* Records for processing *

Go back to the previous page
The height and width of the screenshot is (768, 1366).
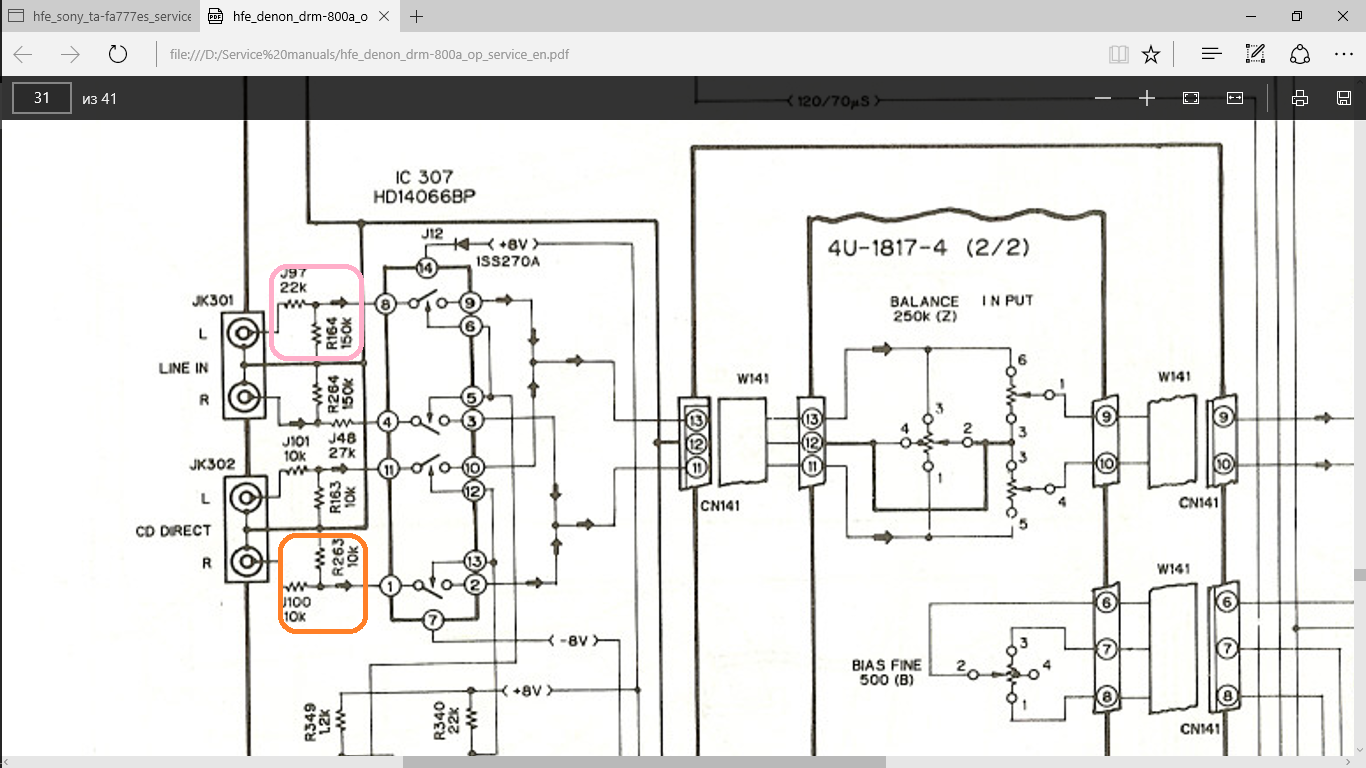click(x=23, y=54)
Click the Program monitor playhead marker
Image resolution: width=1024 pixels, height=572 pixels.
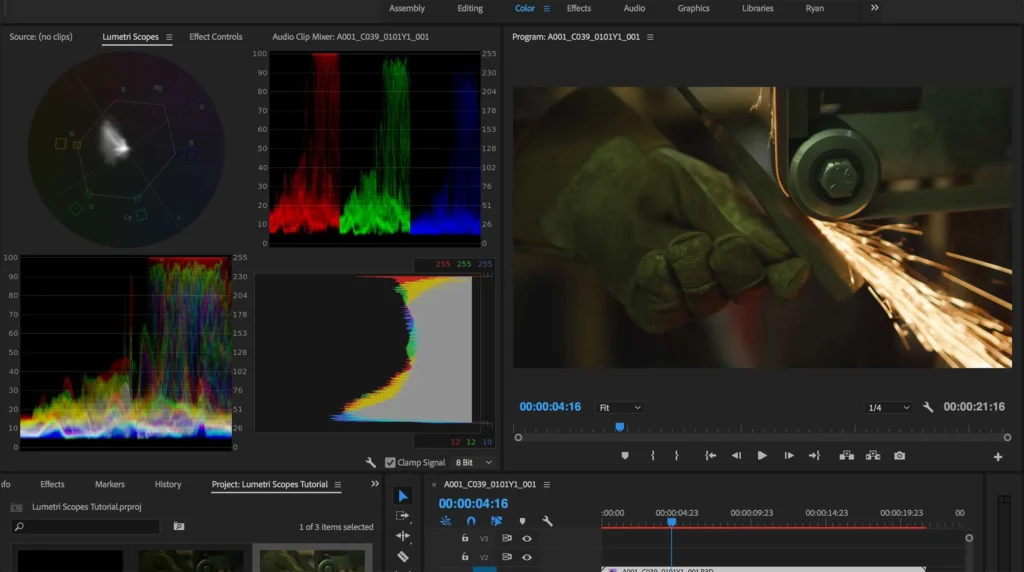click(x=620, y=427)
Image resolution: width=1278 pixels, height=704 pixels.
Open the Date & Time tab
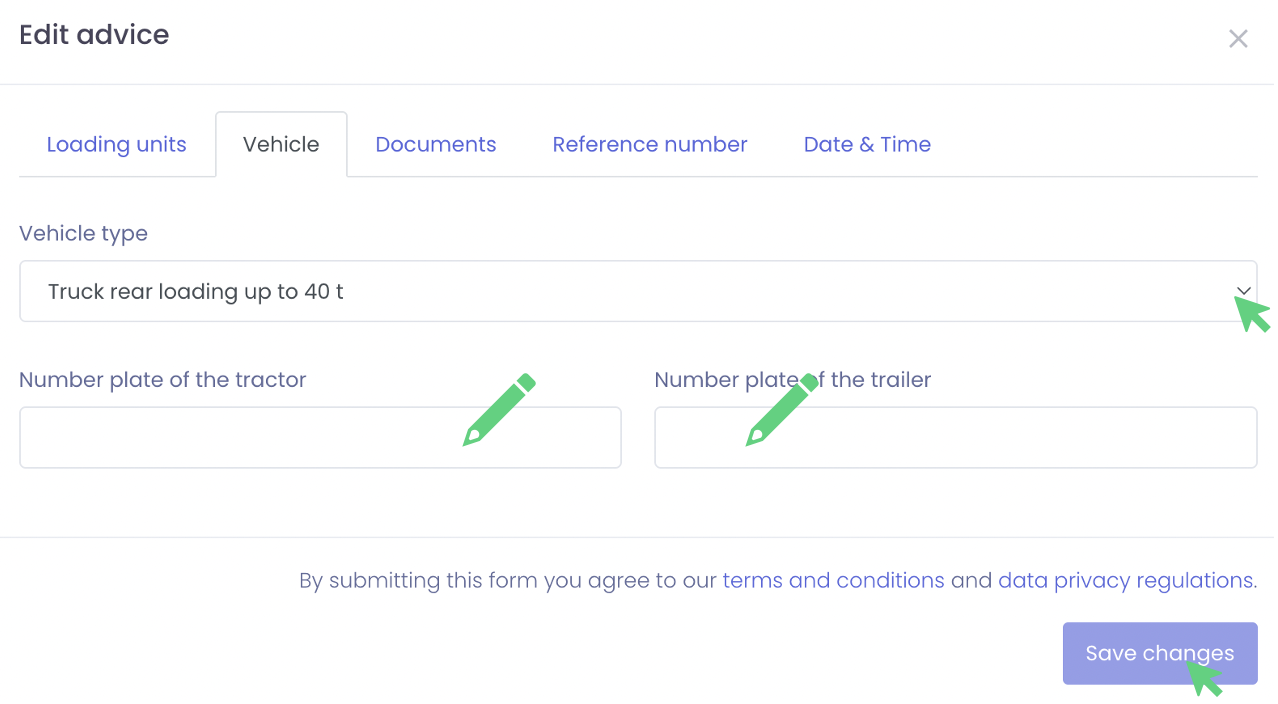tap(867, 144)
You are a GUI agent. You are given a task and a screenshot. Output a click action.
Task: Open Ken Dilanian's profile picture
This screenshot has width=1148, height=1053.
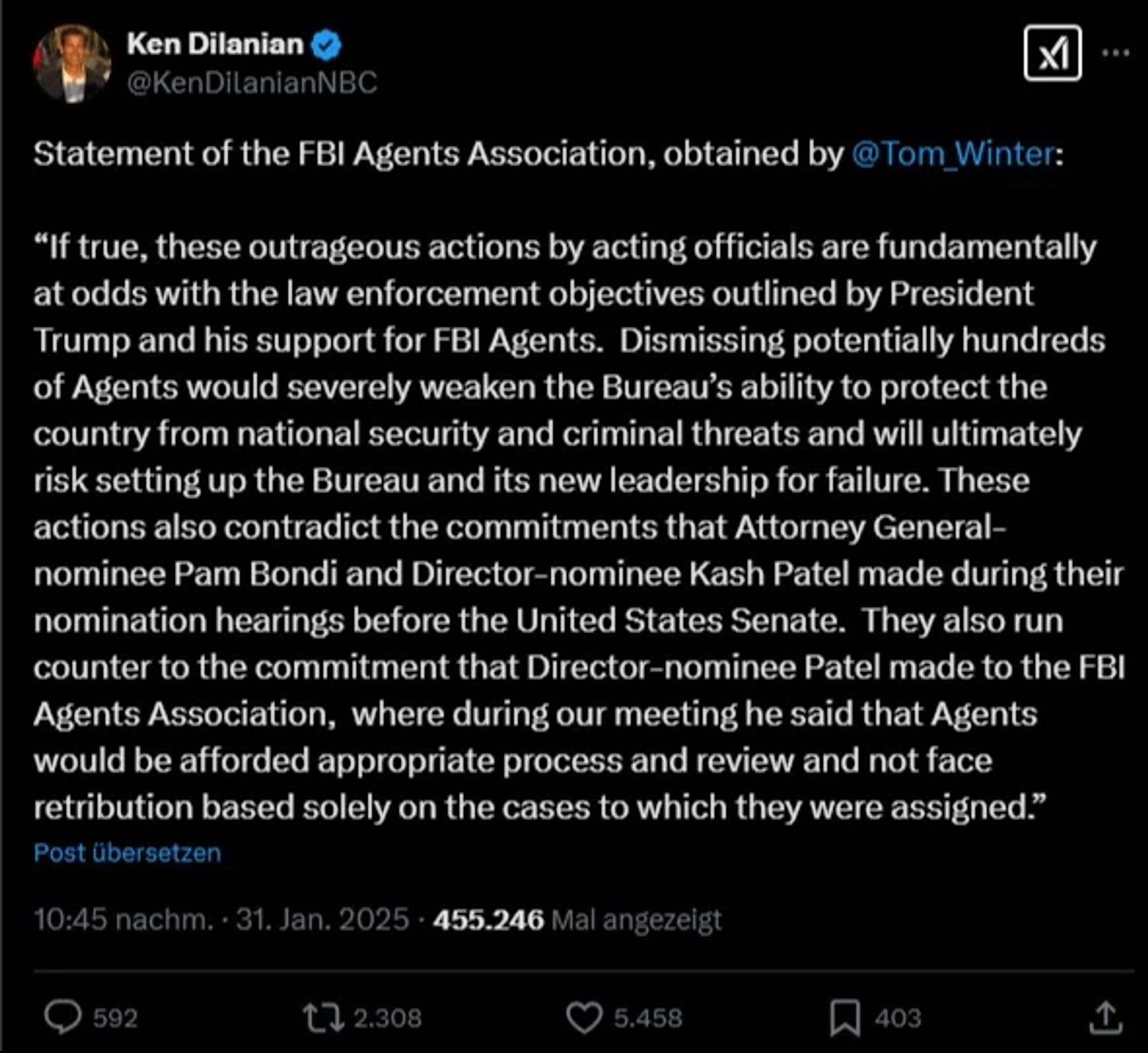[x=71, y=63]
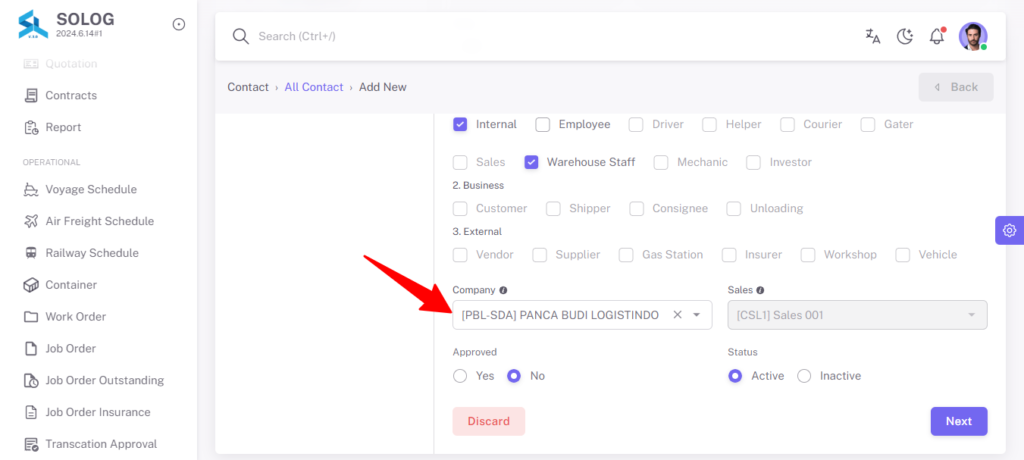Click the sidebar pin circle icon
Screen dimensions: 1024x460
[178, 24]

* Task brief *
Each line of the material needs to be given again exactly, without any of its pictures.

* Response area *
Go back to the previous page
The height and width of the screenshot is (768, 1366).
click(x=23, y=54)
Click the Program monitor playhead marker
Image resolution: width=1024 pixels, height=572 pixels.
click(x=620, y=427)
Image resolution: width=1278 pixels, height=704 pixels.
Open the Date & Time tab
tap(867, 144)
You are a GUI agent. You are given a task and a screenshot. Output a click action.
Task: Open Ken Dilanian's profile picture
This screenshot has width=1148, height=1053.
[x=71, y=63]
Click the sidebar pin circle icon
Screen dimensions: 1024x460
[178, 24]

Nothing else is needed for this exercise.